# Start of DATASET

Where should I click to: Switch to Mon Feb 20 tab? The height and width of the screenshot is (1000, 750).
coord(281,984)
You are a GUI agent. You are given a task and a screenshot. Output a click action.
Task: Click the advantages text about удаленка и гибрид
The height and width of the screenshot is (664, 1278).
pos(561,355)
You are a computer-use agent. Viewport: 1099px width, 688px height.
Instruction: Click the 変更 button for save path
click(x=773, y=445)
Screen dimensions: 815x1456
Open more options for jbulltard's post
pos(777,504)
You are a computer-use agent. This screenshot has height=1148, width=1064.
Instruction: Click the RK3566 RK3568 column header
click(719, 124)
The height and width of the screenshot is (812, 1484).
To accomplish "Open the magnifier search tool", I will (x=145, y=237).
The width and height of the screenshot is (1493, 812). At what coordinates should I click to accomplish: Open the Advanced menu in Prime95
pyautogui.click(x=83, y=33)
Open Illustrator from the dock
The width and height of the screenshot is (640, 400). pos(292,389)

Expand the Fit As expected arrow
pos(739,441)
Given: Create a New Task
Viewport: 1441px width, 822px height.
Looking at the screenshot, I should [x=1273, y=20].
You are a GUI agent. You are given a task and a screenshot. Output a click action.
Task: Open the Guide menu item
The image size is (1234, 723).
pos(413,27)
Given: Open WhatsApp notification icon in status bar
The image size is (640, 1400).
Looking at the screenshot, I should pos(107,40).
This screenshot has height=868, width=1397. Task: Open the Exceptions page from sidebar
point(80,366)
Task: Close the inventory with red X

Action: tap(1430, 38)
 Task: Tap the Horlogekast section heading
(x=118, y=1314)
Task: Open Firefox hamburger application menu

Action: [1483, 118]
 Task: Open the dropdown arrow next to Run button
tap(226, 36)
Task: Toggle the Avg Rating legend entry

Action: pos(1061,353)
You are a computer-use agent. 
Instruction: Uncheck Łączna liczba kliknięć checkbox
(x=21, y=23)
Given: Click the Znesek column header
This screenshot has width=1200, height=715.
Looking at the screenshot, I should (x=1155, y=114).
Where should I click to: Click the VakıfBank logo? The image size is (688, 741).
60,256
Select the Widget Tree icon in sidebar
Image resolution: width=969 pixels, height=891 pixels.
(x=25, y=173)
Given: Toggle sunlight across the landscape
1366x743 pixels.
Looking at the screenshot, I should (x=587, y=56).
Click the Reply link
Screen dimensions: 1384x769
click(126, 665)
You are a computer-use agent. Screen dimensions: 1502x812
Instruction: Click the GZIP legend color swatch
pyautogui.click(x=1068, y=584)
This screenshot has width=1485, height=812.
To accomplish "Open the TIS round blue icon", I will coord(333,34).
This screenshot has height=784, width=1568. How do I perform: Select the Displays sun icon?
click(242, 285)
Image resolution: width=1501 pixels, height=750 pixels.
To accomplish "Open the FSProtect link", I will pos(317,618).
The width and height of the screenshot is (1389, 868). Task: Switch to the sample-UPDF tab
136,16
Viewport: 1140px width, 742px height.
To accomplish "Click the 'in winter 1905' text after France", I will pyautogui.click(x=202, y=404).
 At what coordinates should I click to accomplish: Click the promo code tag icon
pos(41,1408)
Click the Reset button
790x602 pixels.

# End of DATASET

● WHAT NEEDS TO BE DONE
Please lay out the lines between the one holding "Given: Open WhatsApp" and the one holding "point(80,366)", inclusive, as a two-column CSV headed line_text and answer. Give one row per answer, with the text leading up to it under line_text and the answer under answer, each field in double quotes and any line breaks turned into spaces.

● EXERCISE OUTPUT
line_text,answer
"Given: Open WhatsApp notification icon in status bar The image size is (640, 1400).","Looking at the screenshot, I should pos(107,40)."
"This screenshot has height=868, width=1397. Task: Open the Exceptions page from sidebar","point(80,366)"